Acta Fabula
ISSN 2115-8037

Dossier critique
2010
Février 2010 (volume 11, numéro 2)
Djéhanne Gani

Hermann Broch, Théorie de la folie des masses : pour une pensée pratique et politique

Hermann Broch,Théorie de la folie des masses , traduction P. Rusch et D. Renault, Paris, Tel- Aviv : Éditions de l’Éclat, coll. « Philosophie imaginaire », 2008, 526 p., EAN 9782841621637.

1Cet article est publié dans le dossier critique d’Acta fabula (février 2010, volume 11, numéro 2) : « Actualité d’Hermann Broch », supervisé et coordonné par Vincent Ferré.

« L’homme philosophique veut toujours “convertir” car il se sent en possession d’une vérité profonde. »

(Hermann Broch, Autobiographie psychique, Paris, L’Arche, 2001, p. 45).

2Hermann Broch quitte Vienne en 1938 pour les États-Unis où il meurt en 1951 d’épuisement moral et physique, après avoir consacré près de 15 ans à vouloir comprendre et théoriser la folie collective dont il a fait l’expérience avec la montée du nazisme. L’exil sans retour du penseur viennois (d’origine juive) est placé sous le signe de ce projet colossal : La Théorie de la folie des masses1 traduite par Pierre Rusch2 et Didier Renault, publiée aux éditions de l’Éclat en octobre 2008, soit cinquante ans après la mort de l’auteur et vingt ans après la parution en allemand, vient compléter une réception et donc une transmission de l’œuvre de Broch jusqu’alors lacunaires en France. En effet, seuls les romans3 de Broch ont fait l’objet d’une traduction exhaustive en français, contrairement à sa correspondance4 et ses essais5, dont seule une partie est actuellement disponible.
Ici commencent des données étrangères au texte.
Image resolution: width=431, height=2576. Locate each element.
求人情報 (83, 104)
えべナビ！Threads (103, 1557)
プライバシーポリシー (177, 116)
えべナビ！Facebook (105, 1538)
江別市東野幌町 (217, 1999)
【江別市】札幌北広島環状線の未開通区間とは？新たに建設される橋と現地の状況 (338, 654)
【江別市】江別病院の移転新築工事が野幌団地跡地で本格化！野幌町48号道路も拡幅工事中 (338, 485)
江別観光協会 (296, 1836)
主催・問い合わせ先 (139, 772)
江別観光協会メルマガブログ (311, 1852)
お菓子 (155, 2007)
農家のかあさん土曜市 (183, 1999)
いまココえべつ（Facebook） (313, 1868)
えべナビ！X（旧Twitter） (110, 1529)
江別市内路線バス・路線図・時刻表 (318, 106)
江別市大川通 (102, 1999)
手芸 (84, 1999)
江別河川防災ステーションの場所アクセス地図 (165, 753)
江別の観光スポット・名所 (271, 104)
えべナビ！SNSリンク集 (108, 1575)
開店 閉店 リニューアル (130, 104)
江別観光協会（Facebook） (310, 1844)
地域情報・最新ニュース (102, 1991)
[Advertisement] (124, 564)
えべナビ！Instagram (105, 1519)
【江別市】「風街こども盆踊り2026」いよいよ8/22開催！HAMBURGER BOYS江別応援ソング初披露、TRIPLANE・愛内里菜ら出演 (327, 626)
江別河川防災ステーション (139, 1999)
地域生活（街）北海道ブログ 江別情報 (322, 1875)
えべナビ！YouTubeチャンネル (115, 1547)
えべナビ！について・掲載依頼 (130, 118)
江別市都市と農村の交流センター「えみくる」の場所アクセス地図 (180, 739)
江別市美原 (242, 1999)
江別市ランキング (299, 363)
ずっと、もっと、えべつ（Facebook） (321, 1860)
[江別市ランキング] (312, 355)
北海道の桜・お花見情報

3La réflexion de Broch sur les masses s’inscrit dans une constellation et un jeu d’influences, puisqu’il a été lecteur des écrits de Gustave Le Bon, Sigmund Freud, Ortega Y Gasset, Wilhelm Reich ou encore Georg Simmel, même s’ils ne sont pas cités dans son essai. Il a eu des échanges avec Hadley Cantril, il connaissait Siegfried Kracauer et Elias Canetti6. Pour autant, Broch est, sans conteste, resté dans l’ombre.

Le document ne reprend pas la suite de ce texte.